The United States is the world’s leader in submarine technology and possesses the most technologically advanced special-mission subs, including four converted ballistic-missile submarines plus the mysterious USS Jimmy Carter, a one-of-a-kind spin-off of the Seawolf class of attack boats.
Entering service in 2004, the $3 billion Jimmy Carter is one of the Navy’s most secretive warships. The sailing branch does not comment on the vessel’s features and deployments. But Owen Cote, a submarine expert at the Massachusetts Institute of Technology, said the ship probably has a “moon well,” a kind of floodable chamber that allows divers and undersea drones to exit and reenter the sub while the ship is submerged.
It’s unclear exactly what the Jimmy Carter does during her months-long deployments, but it’s possible she heads to the ocean floor so her divers and robots can place wiretaps on undersea cables, allowing U.S. intelligence agencies to listen in on intercontinental communications including Internet traffic. During the Cold War, U.S. special mission subs frequently penetrated Soviet defenses to bug Moscow’s communications cables.

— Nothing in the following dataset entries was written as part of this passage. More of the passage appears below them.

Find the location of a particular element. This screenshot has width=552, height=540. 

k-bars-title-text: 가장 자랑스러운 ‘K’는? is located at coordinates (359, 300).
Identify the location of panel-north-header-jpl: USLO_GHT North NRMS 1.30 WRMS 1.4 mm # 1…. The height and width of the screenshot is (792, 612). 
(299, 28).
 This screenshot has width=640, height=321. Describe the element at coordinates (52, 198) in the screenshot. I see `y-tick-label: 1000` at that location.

These days there are better ways to tap into the fiber-optic cables that carry global communications. “I don’t think you need to use Jimmy Carter to do that,” Cote said. “It would be a waste of that asset.”

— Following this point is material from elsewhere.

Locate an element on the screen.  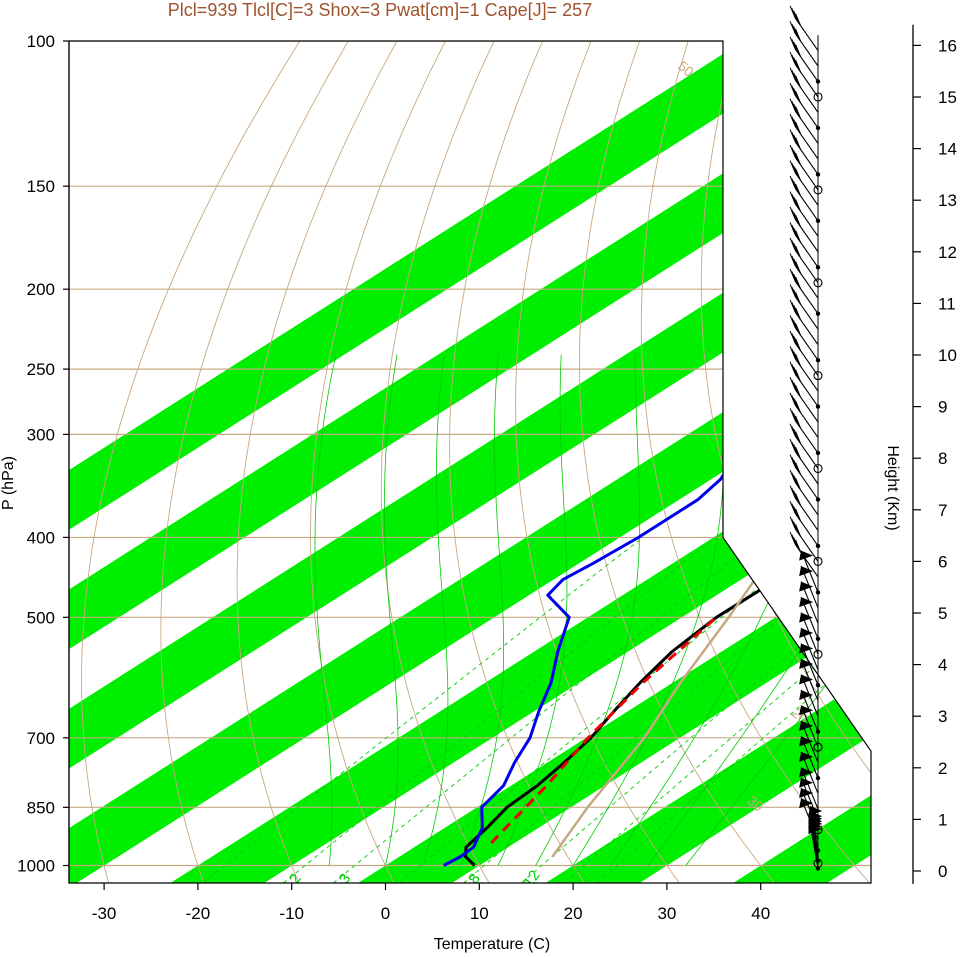
pressure-tick-label: 250 is located at coordinates (41, 370).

But one Russian ex-official insists that NATO, the U.S.-led European military alliance, still taps Moscow’s cables. “I note that every year a certain number of such devices is removed from our links,” retired admiral Viktor Kravchenko, former chief of the general staff of the Russian navy, told one Russian news site.
Indeed, Kravchenko claimed that the Moscow’s main mission will be to transport a nuclear-powered mini-sub that can descend to great depths to remove the wiretaps. The Moscow’s mini-sub could also place its own wiretaps, according to Valentin Selivanov, another retired Russian admiral and former submarine commander.
Like Cote, Norman Polmar—a naval expert who has advised the U.S. government on submarine strategy—dismissed all this talk of wiretaps. “There are very few Russian undersea cables that are tappable,” Polmar said. Besides, he added, “more stuff moves through the air.”
Cash is king
Still, Polmar cautioned against underestimating the Moscow. Whatever the submarine is for, it could be something American observers can’t even imagine. “Is there something surprisng in that submarine?” Polmar asked. “It’s possible.”
Polmar said he has visited, multiple times, all of the engineering bureaus that design Russia’s subs. “These guys are far more innovative than we ever were.”
But before the Moscow can take on secret missions, the Kremlin has to wrap up the submarine’s rework—a process that, so far, has taken a staggering 16 years… and might never get finished.
Russia’s naval shipbuilding industry still possesses impressive expertise, but has suffered from inconsistent and inadequate government funding ever since the Cold War ended. From a peak of hundreds of undersea vessels during the Soviet era, today the Russian navy can put to sea just a couple dozen submarines, roughly half as many as the better-funded U.S. Navy can manage.
“The trouble with all these naval issues is that, unlike some programs that are small, ships are systems of systems and require stable funding over a long period of time,” Wertheim said. And stability is the one thing the Russian economy—and by extension the country’s military budgets—definitely lack.
The Moscow left dry dock on August 12 but could still be years away from being combat-ready. A photo of her relaunch shows construction scaffolding on top of her hull. But Wertheim said he expects the Kremlin to push hard to complete the sub, despite the challenges. “They don’t want to lose that intelligence-collection capability.”